● **EXERCISE GOAL**: Reproduce the entire listing below line for line, changing no character.

*** INPUT FOR THIS TASK

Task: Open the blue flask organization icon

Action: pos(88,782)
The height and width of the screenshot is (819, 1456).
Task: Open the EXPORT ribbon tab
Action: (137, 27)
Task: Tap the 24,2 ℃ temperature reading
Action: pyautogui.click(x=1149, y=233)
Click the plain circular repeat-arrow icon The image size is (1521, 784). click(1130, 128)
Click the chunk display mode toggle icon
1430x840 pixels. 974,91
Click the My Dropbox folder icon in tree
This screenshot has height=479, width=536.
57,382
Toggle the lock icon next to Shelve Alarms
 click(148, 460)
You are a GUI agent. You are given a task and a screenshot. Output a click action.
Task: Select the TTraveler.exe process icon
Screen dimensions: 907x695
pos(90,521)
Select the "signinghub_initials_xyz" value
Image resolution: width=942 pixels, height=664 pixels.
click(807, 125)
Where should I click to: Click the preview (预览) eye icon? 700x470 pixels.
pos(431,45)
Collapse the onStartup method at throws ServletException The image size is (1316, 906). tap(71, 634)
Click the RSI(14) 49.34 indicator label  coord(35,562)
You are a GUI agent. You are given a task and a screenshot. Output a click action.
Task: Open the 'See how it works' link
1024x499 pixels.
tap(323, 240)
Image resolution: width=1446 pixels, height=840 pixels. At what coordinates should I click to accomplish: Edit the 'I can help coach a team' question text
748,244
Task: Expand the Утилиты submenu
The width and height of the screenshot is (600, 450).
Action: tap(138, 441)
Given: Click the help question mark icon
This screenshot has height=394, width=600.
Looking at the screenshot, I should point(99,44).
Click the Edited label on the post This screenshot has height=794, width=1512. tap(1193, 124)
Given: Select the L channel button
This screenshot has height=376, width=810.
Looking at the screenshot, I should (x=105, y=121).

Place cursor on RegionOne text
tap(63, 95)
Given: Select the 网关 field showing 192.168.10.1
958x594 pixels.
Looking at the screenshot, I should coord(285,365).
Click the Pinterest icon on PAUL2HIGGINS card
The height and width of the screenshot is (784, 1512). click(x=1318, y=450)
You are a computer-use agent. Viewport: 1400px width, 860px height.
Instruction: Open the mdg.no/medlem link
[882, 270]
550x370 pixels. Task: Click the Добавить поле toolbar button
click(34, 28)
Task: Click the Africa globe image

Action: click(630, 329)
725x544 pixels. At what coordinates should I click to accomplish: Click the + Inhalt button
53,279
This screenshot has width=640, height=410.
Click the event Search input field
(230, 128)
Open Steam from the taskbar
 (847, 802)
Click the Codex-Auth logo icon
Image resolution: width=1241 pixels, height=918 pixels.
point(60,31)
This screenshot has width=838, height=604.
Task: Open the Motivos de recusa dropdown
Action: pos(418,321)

******

● **CORRECT OUTPUT**:
Task: Open the blue flask organization icon

Action: pos(88,782)
The height and width of the screenshot is (819, 1456).
Task: Open the EXPORT ribbon tab
Action: (137, 27)
Task: Tap the 24,2 ℃ temperature reading
Action: pyautogui.click(x=1149, y=233)
Click the plain circular repeat-arrow icon The image size is (1521, 784). click(1130, 128)
Click the chunk display mode toggle icon
1430x840 pixels. 974,91
Click the My Dropbox folder icon in tree
This screenshot has height=479, width=536.
57,382
Toggle the lock icon next to Shelve Alarms
 click(148, 460)
You are a GUI agent. You are given a task and a screenshot. Output a click action.
Task: Select the TTraveler.exe process icon
Screen dimensions: 907x695
pos(90,521)
Select the "signinghub_initials_xyz" value
Image resolution: width=942 pixels, height=664 pixels.
click(807, 125)
Where should I click to: Click the preview (预览) eye icon? 700x470 pixels.
pos(431,45)
Collapse the onStartup method at throws ServletException The image size is (1316, 906). tap(71, 634)
Click the RSI(14) 49.34 indicator label  coord(35,562)
You are a GUI agent. You are given a task and a screenshot. Output a click action.
Task: Open the 'See how it works' link
1024x499 pixels.
tap(323, 240)
Image resolution: width=1446 pixels, height=840 pixels. At what coordinates should I click to accomplish: Edit the 'I can help coach a team' question text
748,244
Task: Expand the Утилиты submenu
The width and height of the screenshot is (600, 450).
Action: tap(138, 441)
Given: Click the help question mark icon
This screenshot has height=394, width=600.
Looking at the screenshot, I should point(99,44).
Click the Edited label on the post This screenshot has height=794, width=1512. tap(1193, 124)
Given: Select the L channel button
This screenshot has height=376, width=810.
Looking at the screenshot, I should (x=105, y=121).

Place cursor on RegionOne text
tap(63, 95)
Given: Select the 网关 field showing 192.168.10.1
958x594 pixels.
Looking at the screenshot, I should coord(285,365).
Click the Pinterest icon on PAUL2HIGGINS card
The height and width of the screenshot is (784, 1512). click(x=1318, y=450)
You are a computer-use agent. Viewport: 1400px width, 860px height.
Instruction: Open the mdg.no/medlem link
[882, 270]
550x370 pixels. Task: Click the Добавить поле toolbar button
click(34, 28)
Task: Click the Africa globe image

Action: click(630, 329)
725x544 pixels. At what coordinates should I click to accomplish: Click the + Inhalt button
53,279
This screenshot has width=640, height=410.
Click the event Search input field
(230, 128)
Open Steam from the taskbar
 (847, 802)
Click the Codex-Auth logo icon
Image resolution: width=1241 pixels, height=918 pixels.
point(60,31)
This screenshot has width=838, height=604.
Task: Open the Motivos de recusa dropdown
Action: pos(418,321)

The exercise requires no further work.